Highlighting that there are 10 local banks and seven foreign lenders, which is “too much” for a market like Qatar; he said the consolidation has to be seen in the context of shrinking revenues and the increasing digital governance that is making the banks go global.
“Essentially, revenues are going to shrink (as they have to be shared with technology companies) and therefore cost has to be rationalised,” he said, adding the consolidation in the financial service helps the customers get value advantage.
The potential merger between Masraf Al Rayan and Al Khaliji would lead to the creation of one of the largest Shariah-compliant bank in Qatar, and in the Middle East, with total assets exceeding QR164bn and a shareholders’ equity of more than QR19bn.
The merger is also expected to contribute positively to the economic development in Qatar by supporting corporate businesses and small and medium sized entities, and would also create a strategic partner for the public sector.
“We are overbanked compared to the size of the market we are operating in.
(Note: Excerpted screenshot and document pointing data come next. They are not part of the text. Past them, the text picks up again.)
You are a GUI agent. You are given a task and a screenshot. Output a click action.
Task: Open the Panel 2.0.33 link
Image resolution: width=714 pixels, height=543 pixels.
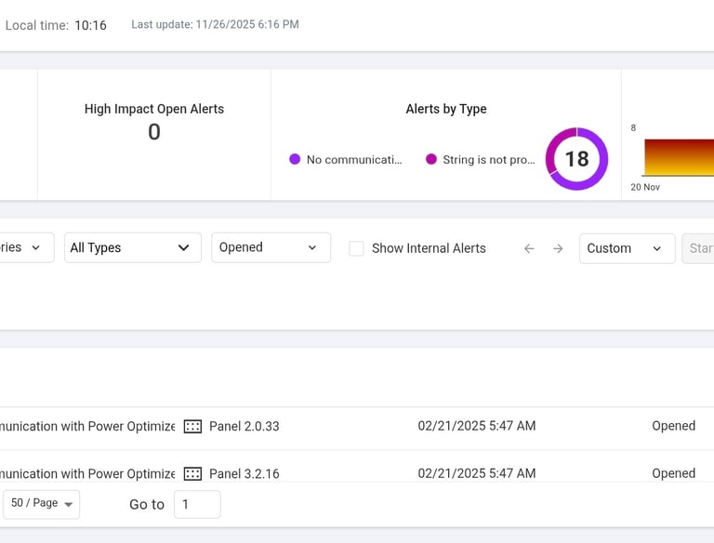(x=244, y=427)
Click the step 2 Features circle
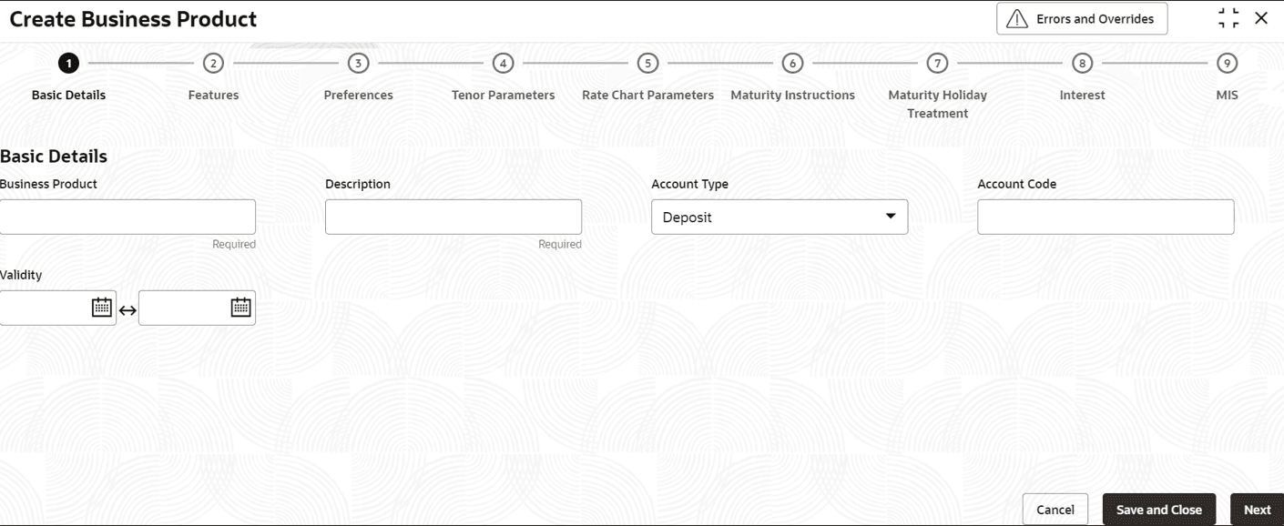1284x526 pixels. [213, 63]
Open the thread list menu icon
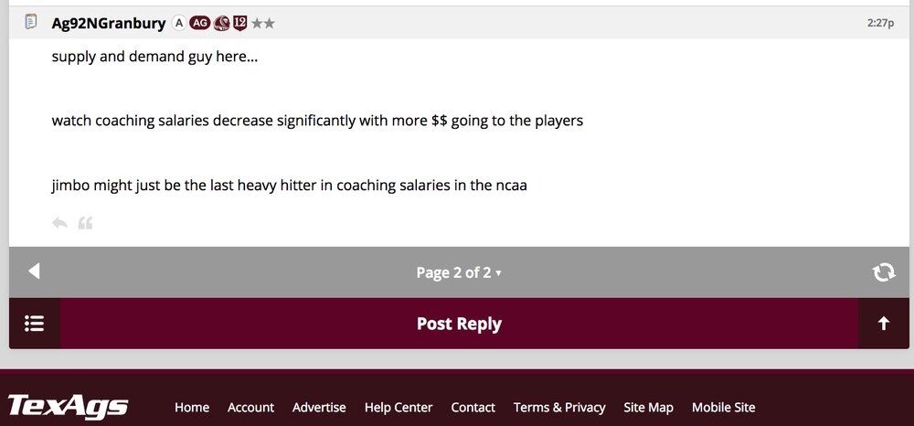The width and height of the screenshot is (914, 426). (x=35, y=324)
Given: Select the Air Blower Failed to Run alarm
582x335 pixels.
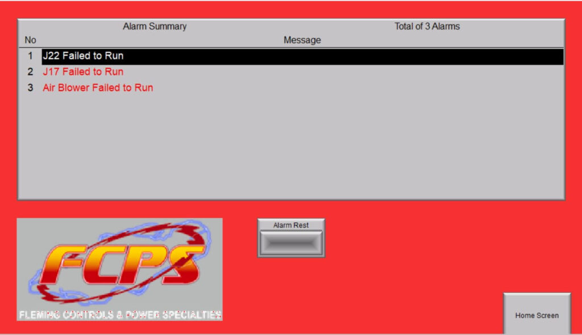Looking at the screenshot, I should 98,88.
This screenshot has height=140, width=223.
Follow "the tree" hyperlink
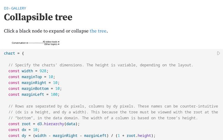pos(98,31)
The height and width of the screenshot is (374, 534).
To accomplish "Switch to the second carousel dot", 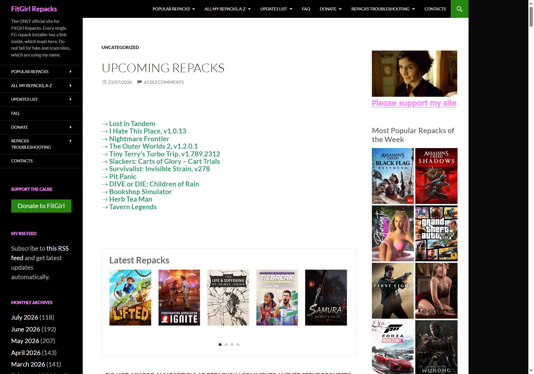I will point(226,345).
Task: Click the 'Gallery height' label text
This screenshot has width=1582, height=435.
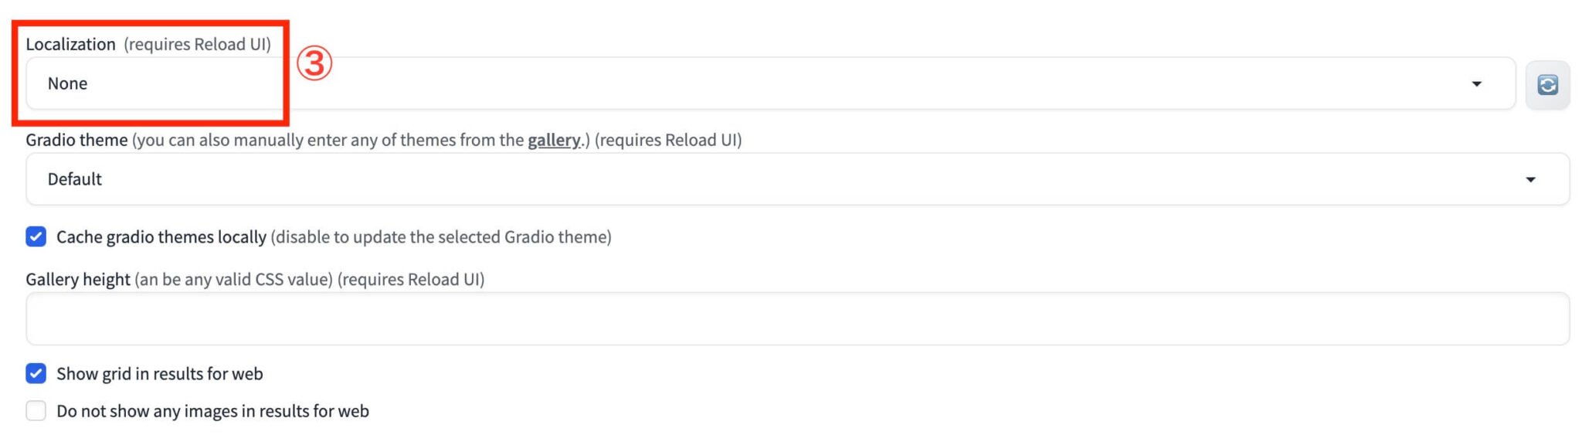Action: pos(77,280)
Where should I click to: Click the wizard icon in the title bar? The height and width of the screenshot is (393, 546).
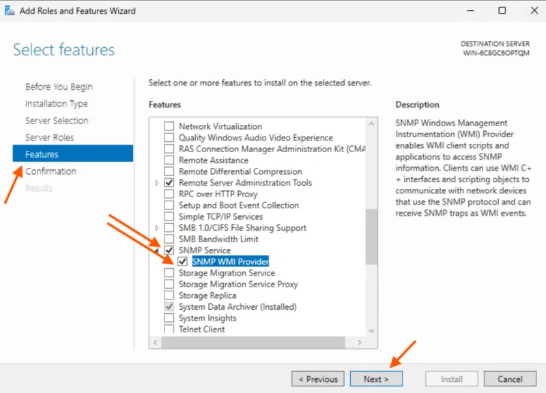10,10
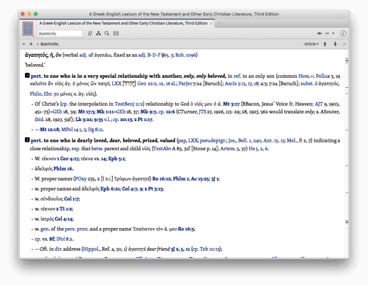The image size is (368, 285).
Task: Click the back navigation arrow
Action: 319,34
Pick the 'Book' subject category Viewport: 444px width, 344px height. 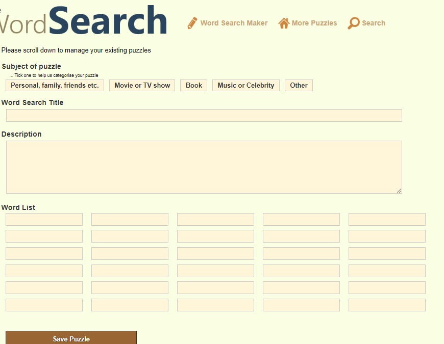(x=193, y=86)
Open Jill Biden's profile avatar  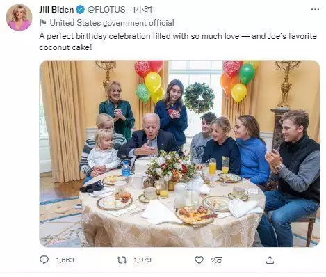19,17
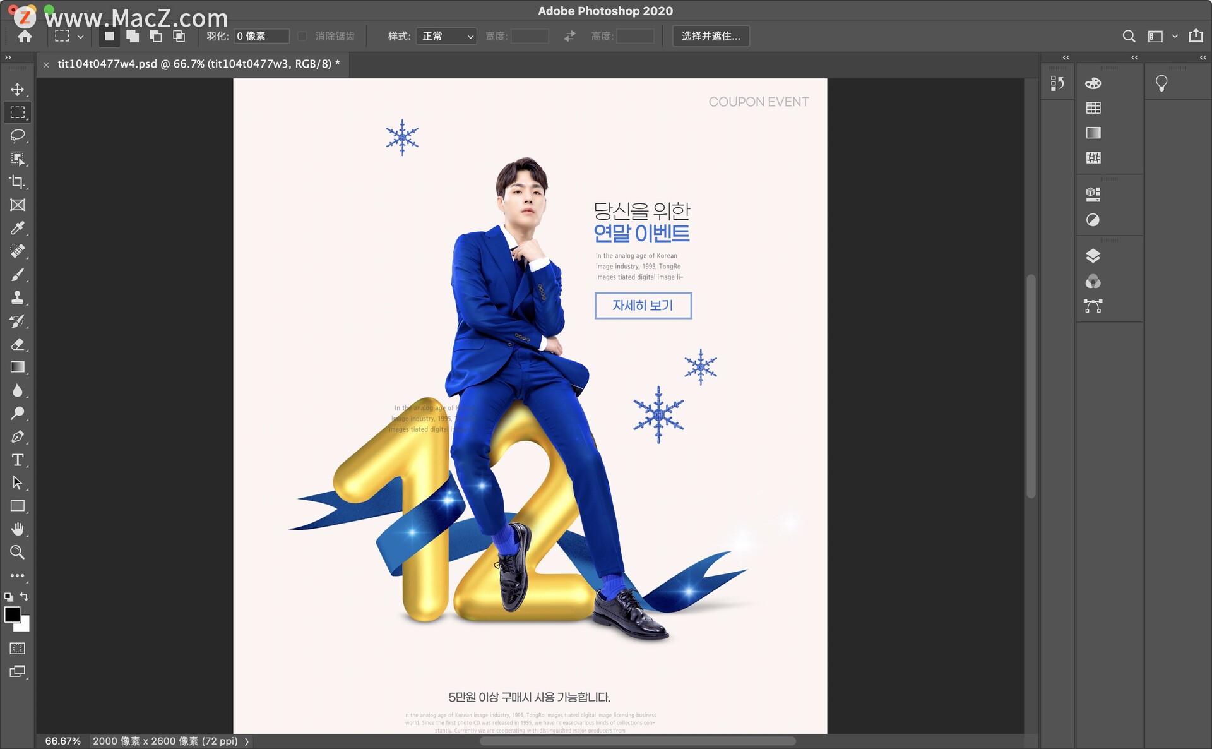Click the 羽化 feather input field
The height and width of the screenshot is (749, 1212).
point(261,37)
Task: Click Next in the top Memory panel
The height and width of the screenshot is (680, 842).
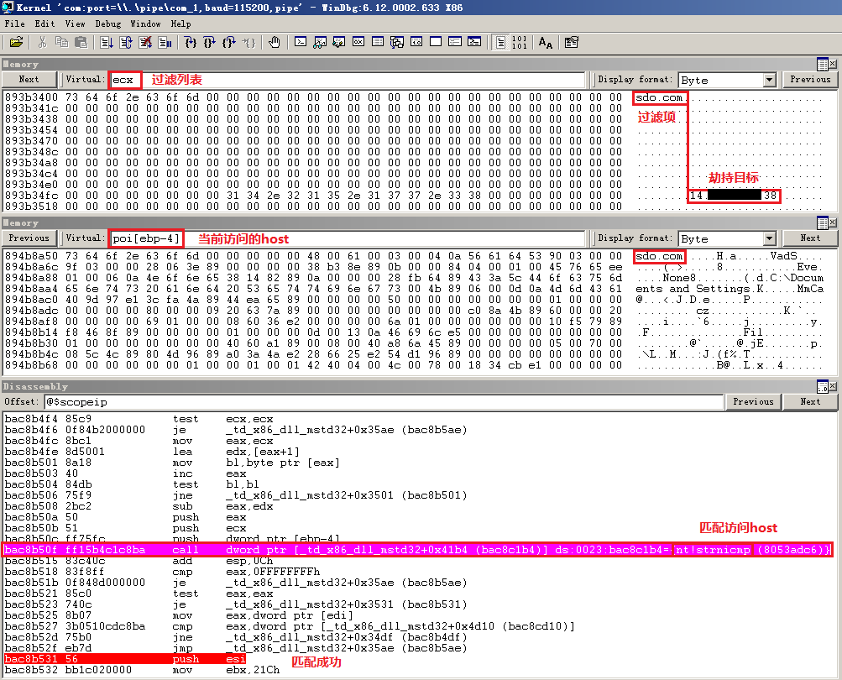Action: (x=29, y=79)
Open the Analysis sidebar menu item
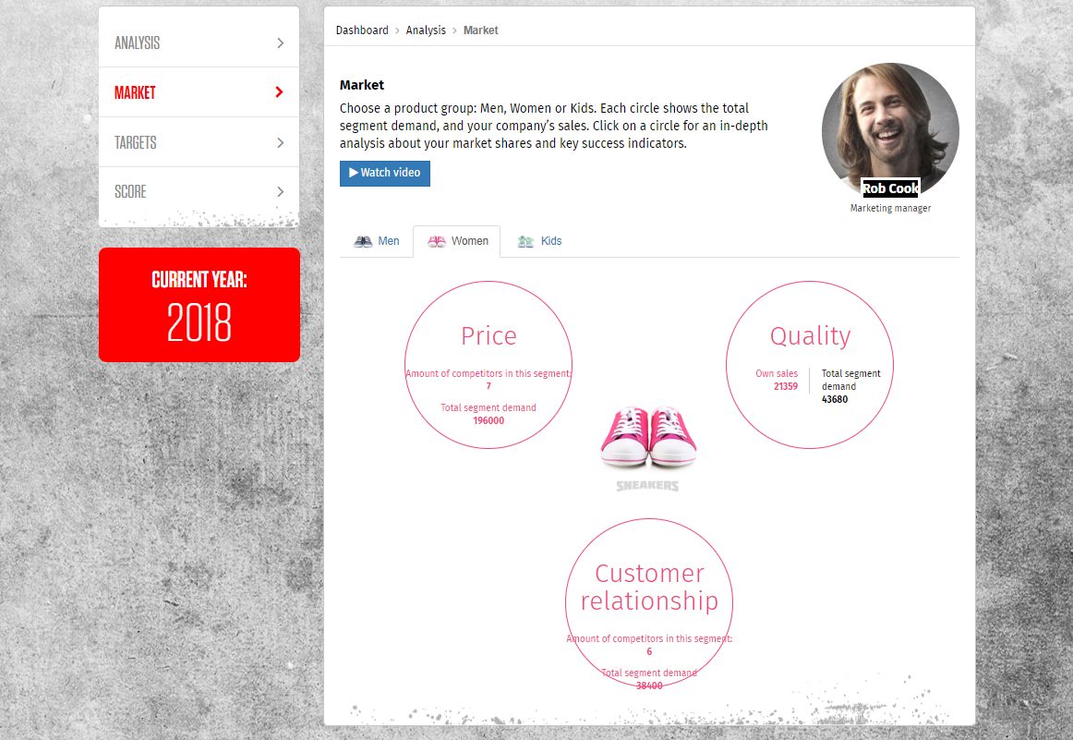This screenshot has width=1073, height=740. click(138, 43)
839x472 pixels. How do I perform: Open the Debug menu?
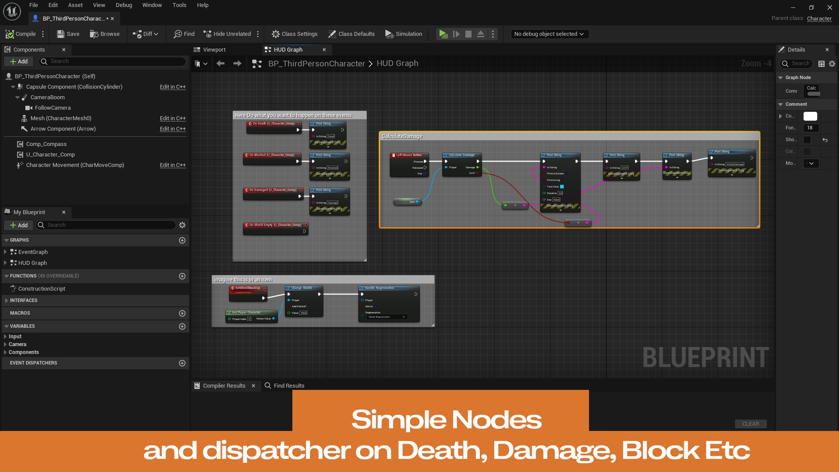click(x=124, y=5)
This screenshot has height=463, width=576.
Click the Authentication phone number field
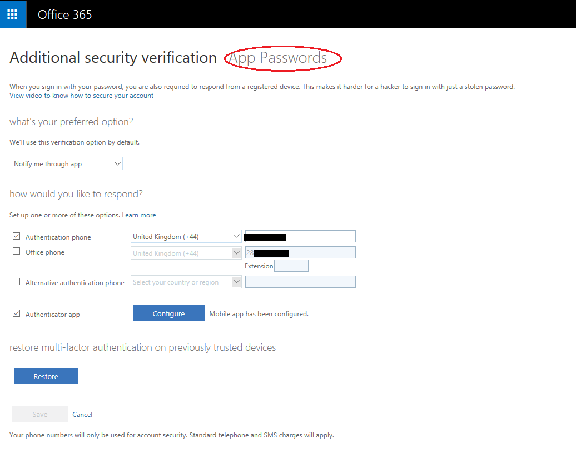point(320,237)
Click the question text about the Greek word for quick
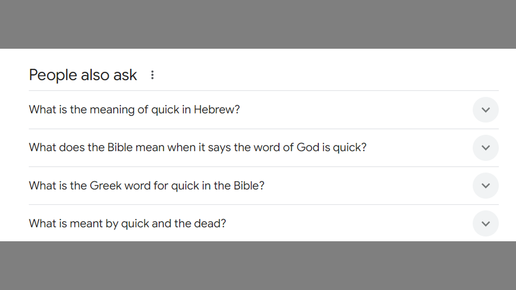 pos(146,186)
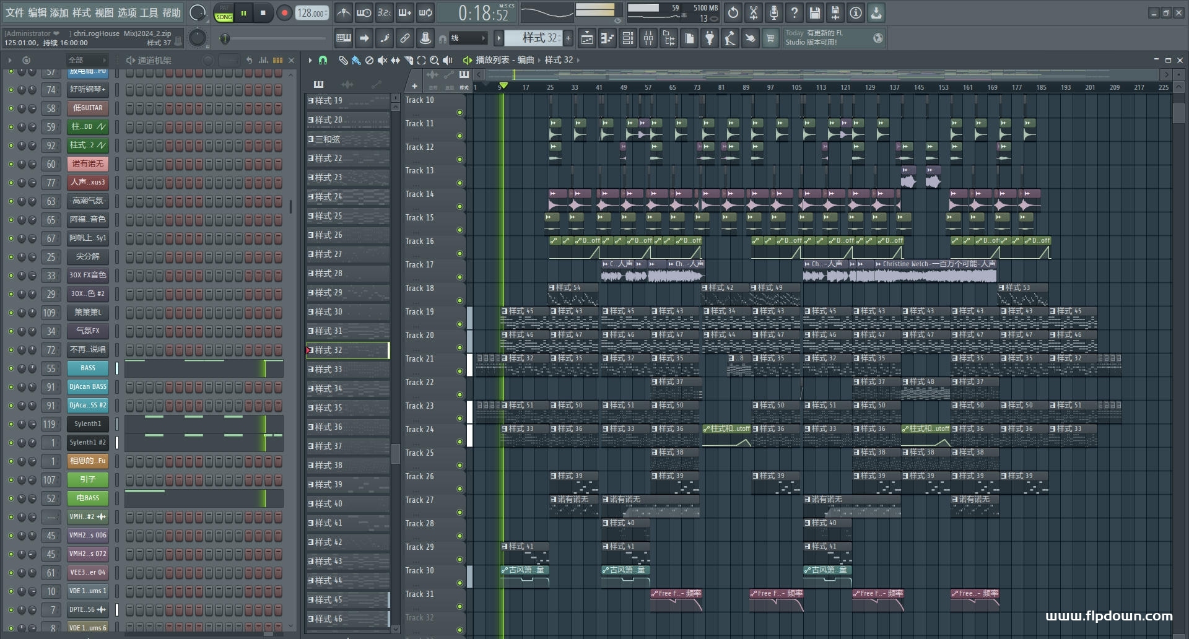Toggle the mute LED of BASS channel
The height and width of the screenshot is (639, 1189).
[11, 368]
It is natural to see some consolidation in the market and it will help the whole sector,” Qatar Islamic Bank group chief executive Bassel Gamal said, adding competition is good for the market.
Omar Mahmood, partner at KPMG Qatar, a leading global consultancy firm, said the region has witnessed a flurry of mergers and acquisitions in the sector.
“Given the number of the banks, demographics and the size of the market, there is clearly need for further consolidation,” Mahmood said, adding there is a need for fewer but stronger and larger financial institutions with deep pockets.
Barwa Bank and International Bank of Qatar had last year completed the legal merger.
Qatar’s banking landscape is undergoing broader changes with a rising shift towards digital banking, a move that is slated to see a reduction in branches and physical presence in the days to come.